(STORED DATA):
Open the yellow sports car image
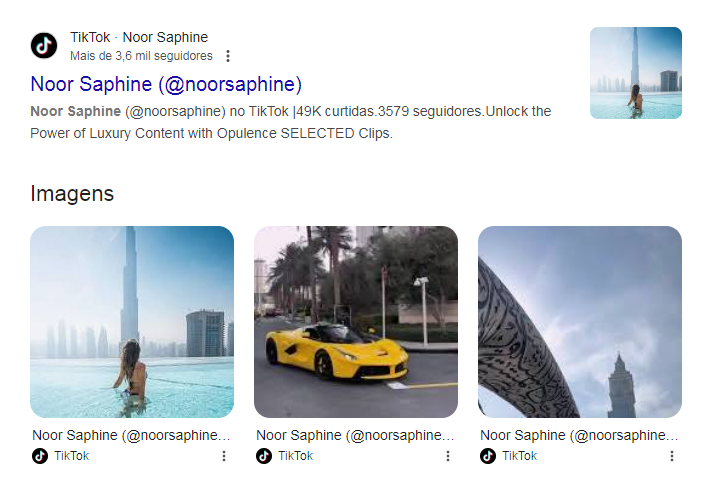click(x=356, y=321)
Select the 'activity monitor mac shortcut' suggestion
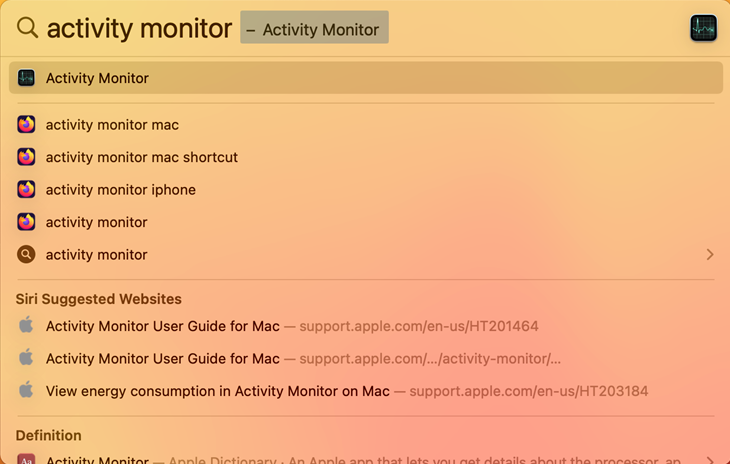Viewport: 730px width, 464px height. pos(142,157)
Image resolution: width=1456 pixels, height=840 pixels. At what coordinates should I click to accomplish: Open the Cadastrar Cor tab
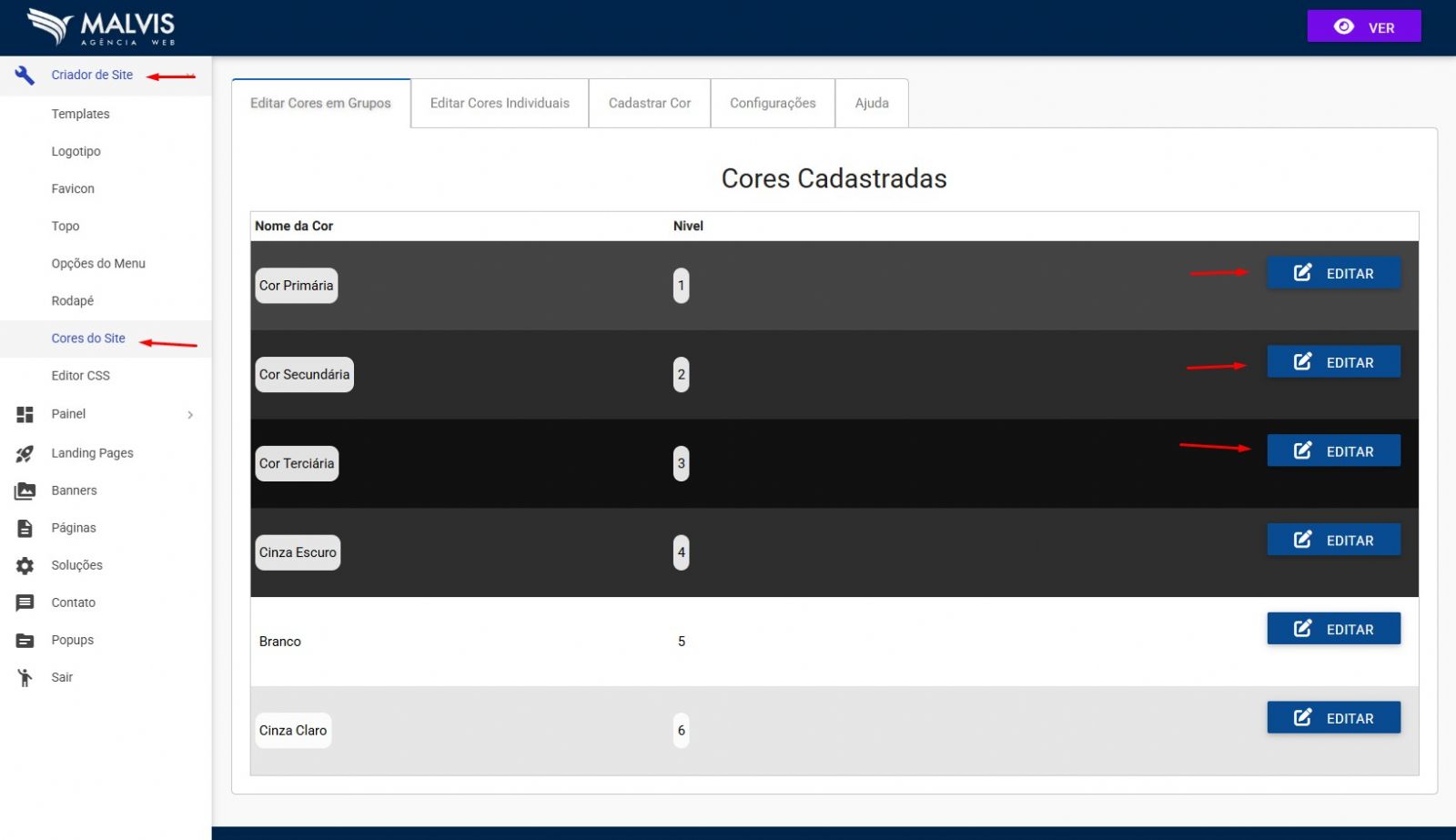649,103
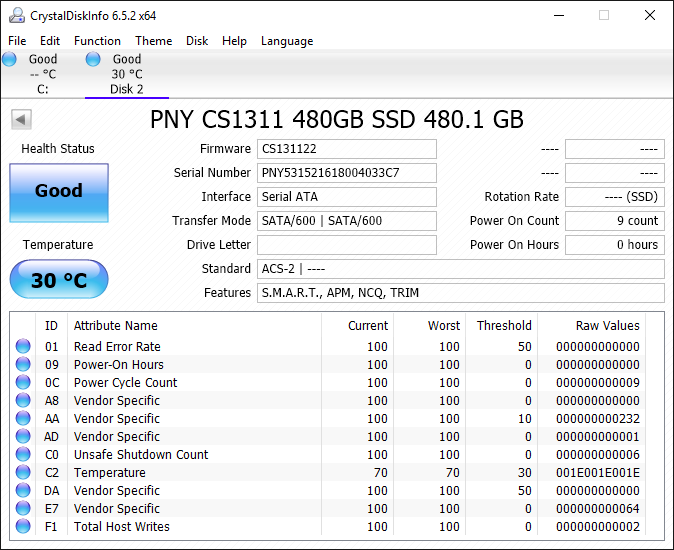
Task: Click the Serial Number field
Action: pyautogui.click(x=347, y=173)
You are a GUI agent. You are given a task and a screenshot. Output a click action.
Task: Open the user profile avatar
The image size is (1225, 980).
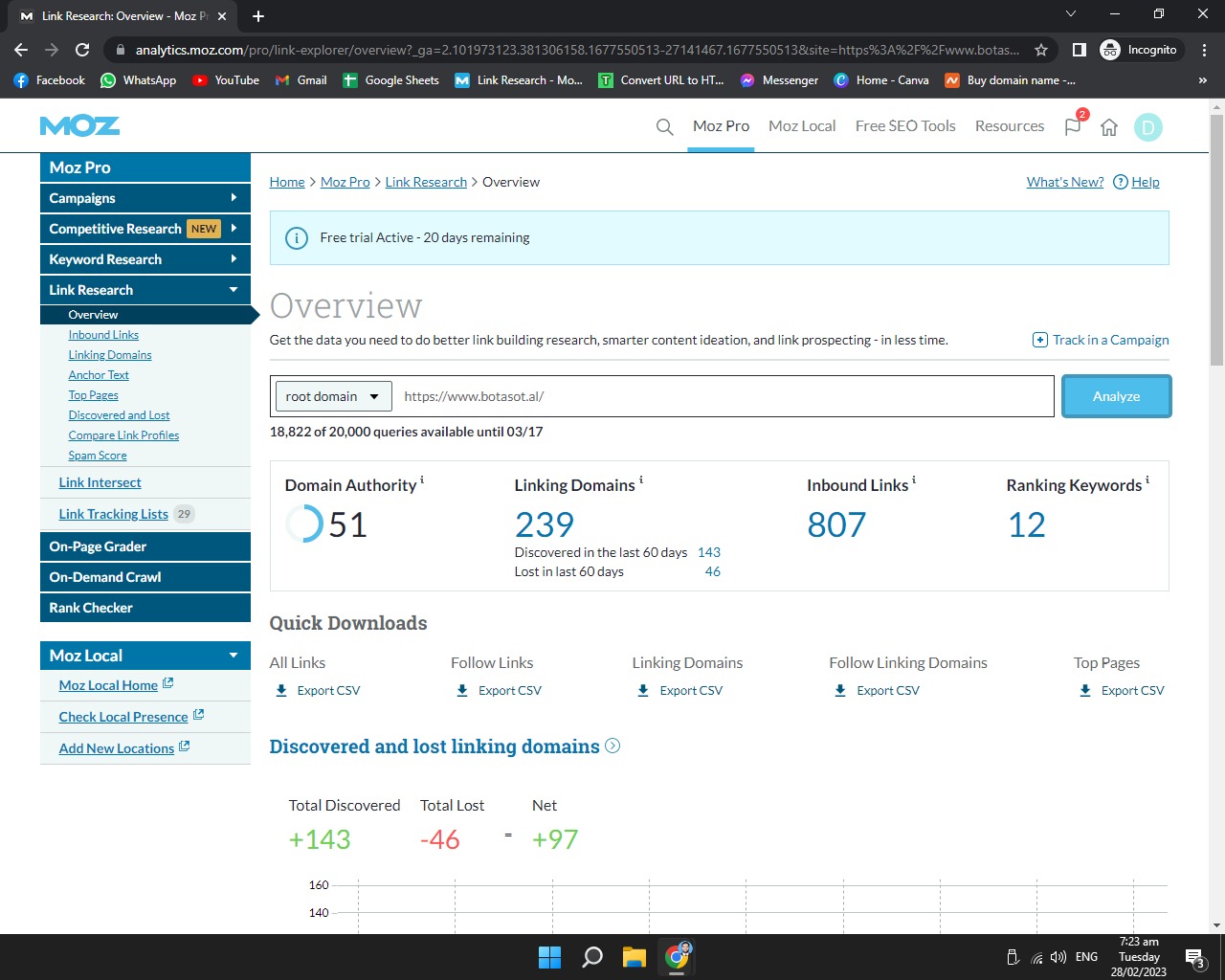point(1147,127)
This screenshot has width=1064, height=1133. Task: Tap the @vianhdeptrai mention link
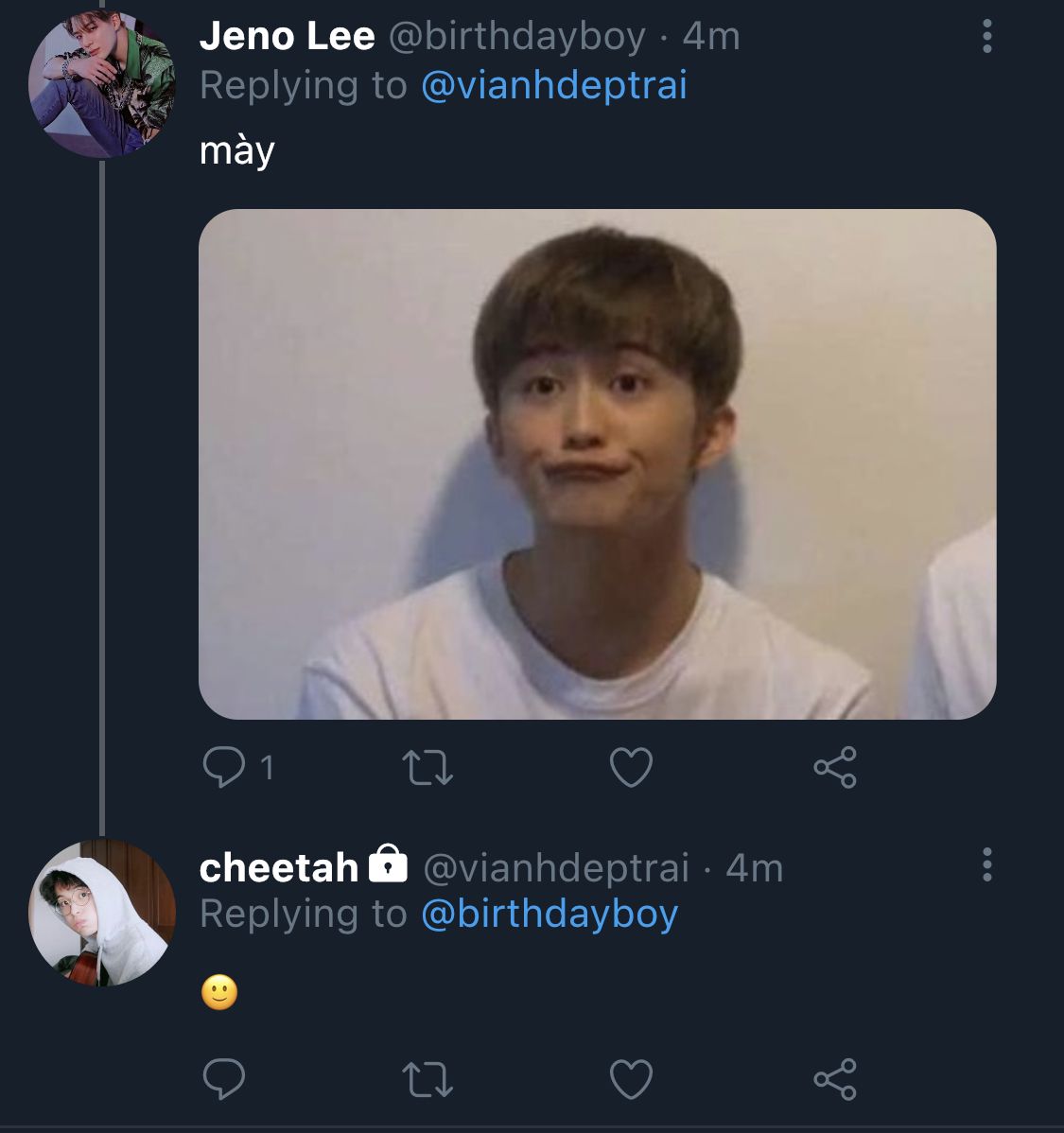click(x=553, y=85)
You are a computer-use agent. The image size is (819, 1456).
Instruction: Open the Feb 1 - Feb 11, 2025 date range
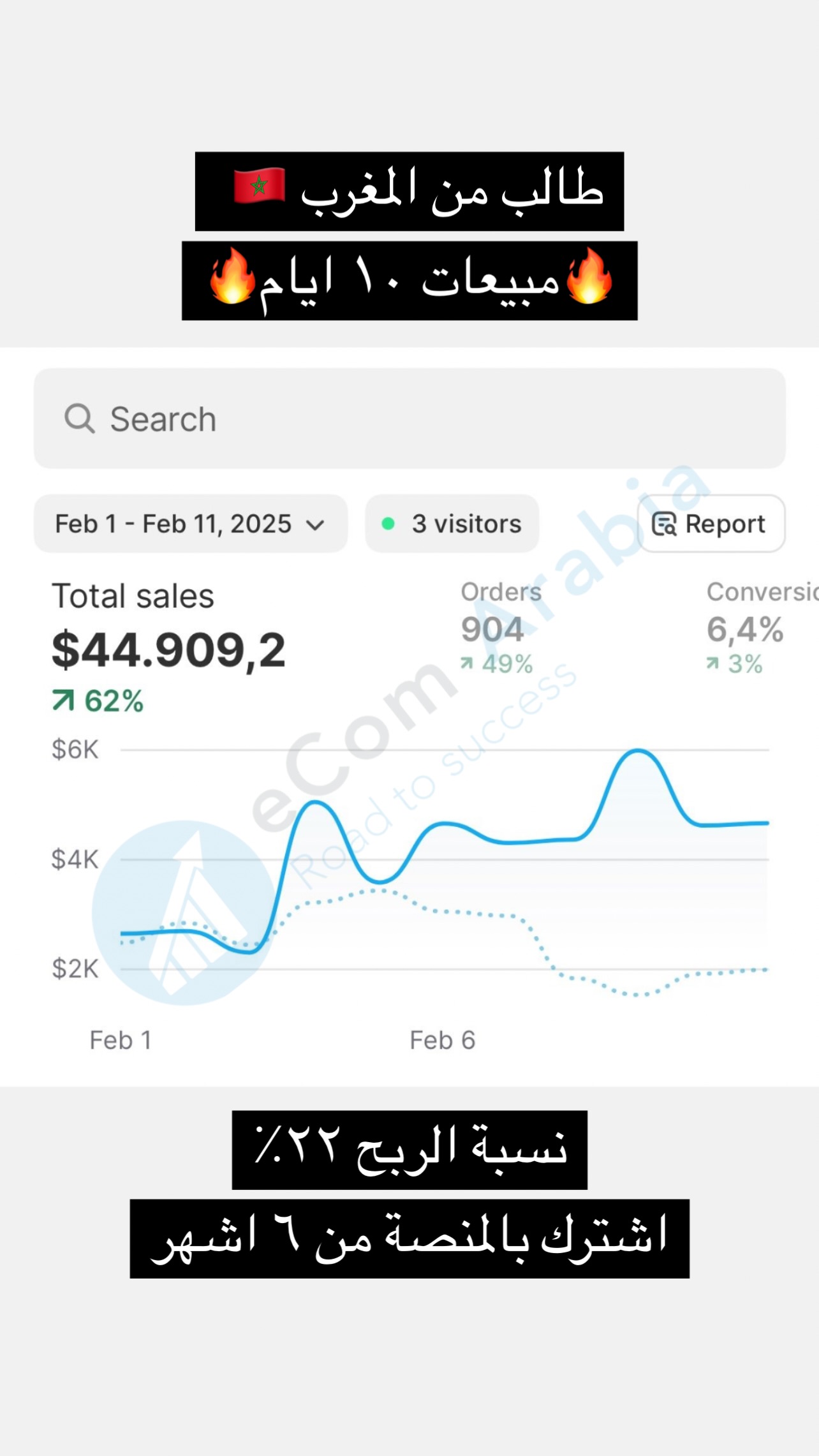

(TO DO): Rewrite the entries from their beginning through the line containing "Action: pyautogui.click(x=347, y=173)", swapping "yellow" for "red" and keeping everything else the same. Leave the pictures out.

(OUTPUT OF THE TASK):
Open the red sports car image
click(x=356, y=321)
Select the 'activity monitor mac shortcut' suggestion
Viewport: 730px width, 464px height. pos(142,157)
Image resolution: width=1456 pixels, height=840 pixels. At what coordinates should I click to accomplish: Open the Cadastrar Cor tab
649,103
Task: Click the Serial Number field
Action: pyautogui.click(x=347, y=173)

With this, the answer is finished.